This week was a more certain one than last.
By that I mean life seemed a little more known; answers were had (see previous post), tangible progress was made, and probably something else but I’m mostly excited for these two.
Baby is healthy and emotionally stable (maybe? check here for an interesting take on mother-infant associations and goodness of fit, more on this in a later post), it certainly moves enough.
We also took the next step in preparing the nursery for our wee one: we painted the room!
We are still unaware of the sex of the baby and so we planned our room accordingly…with an under-the-sea theme. We are using ocean blues and greens staccato’d by seaweed, bubbles, and Garibaldi.
Through this, I was introduced to the concept of Ombré.

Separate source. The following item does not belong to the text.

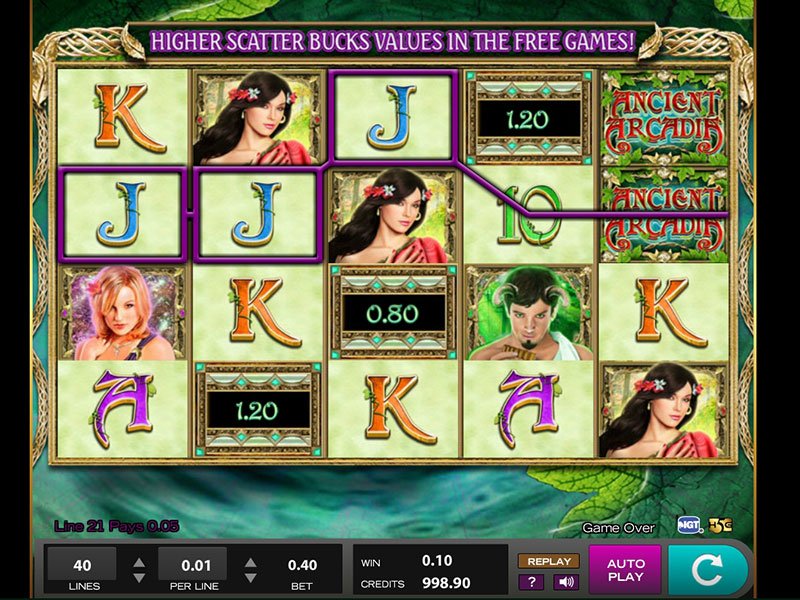Mute sound with the speaker icon

pyautogui.click(x=565, y=582)
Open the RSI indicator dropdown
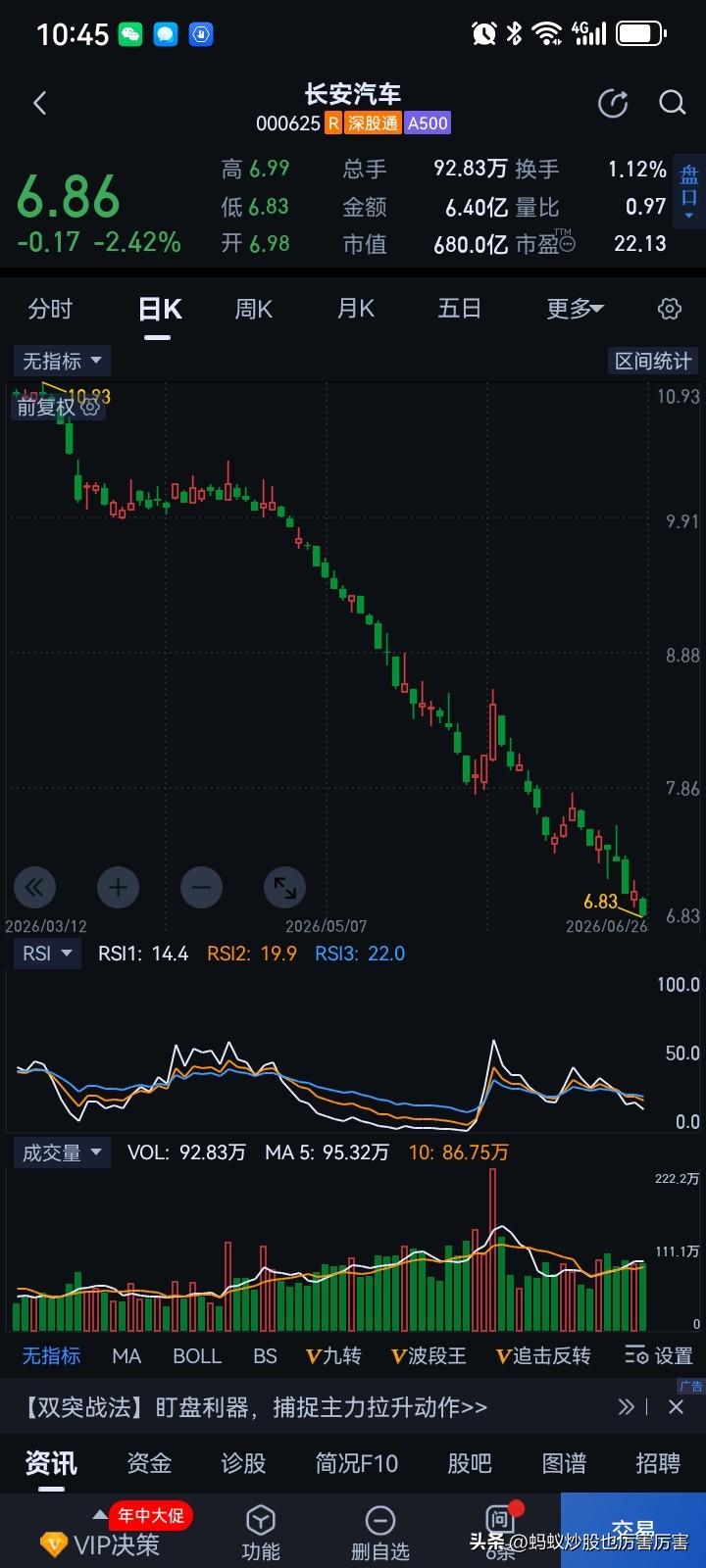The width and height of the screenshot is (706, 1568). pyautogui.click(x=46, y=954)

Not to be confused with Ombre the trick-taking card game for three people using a pack of forty cards, popular in Europe in the 17th–18th centuries, or Hombre the 1967 revisionist western film directed by Martin Ritt, based on the novel of the same name by Elmore Leonard and starring Paul Newman, Fredric March, Richard Boone, Martin Balsam, and Diane Cilento, or Harambe the 17-year-old Western lowlands gorilla that captured the heart of a nation, or Harambee the Kenyan tradition of community self-help events.

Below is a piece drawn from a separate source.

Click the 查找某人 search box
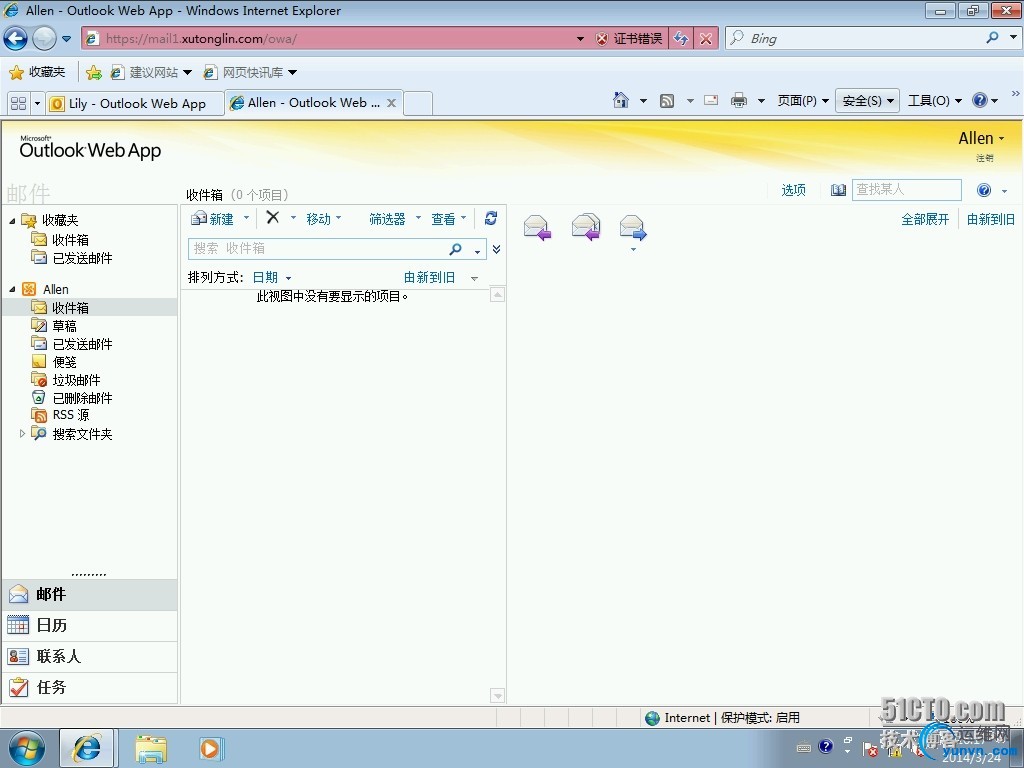 pyautogui.click(x=905, y=190)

No, Ombré. The gradual blending of one color hue to another, usually in shades from dark to light. Apparently this a well-known thing among the women in my life due to it being a popular hair-coloring technique. I know it through its many appearances in nature. There is a trend of having black and white nurseries to capitalize on the baby’s ocular development. The idea is that a newborn’s eyes can detect contrast sooner and so having a highly contrasted color scheme, such as black and white, promotes earlier achievement of developmental milestones. Too strong a contrast, however, might lead to an over-stimulated or fussy baby. The research is still forthcoming so the verdict is out on which approach is best. Our approach is a bit of a Gestalt compromise (sticking with the neuropsych theme, check this out about Gestalt principles).
With the ombréd wall providing a warm soft ground and the seaweed, bubbles, and Garibaldi giving us popping and engaging figures we have both camps covered. It seems to me that the world around us is full of soft grounds with snappy figures and so why not start our child’s visual journey that way?
Plus, we love the way it looks and helping parents’ moods to be agreeable has to good for the baby.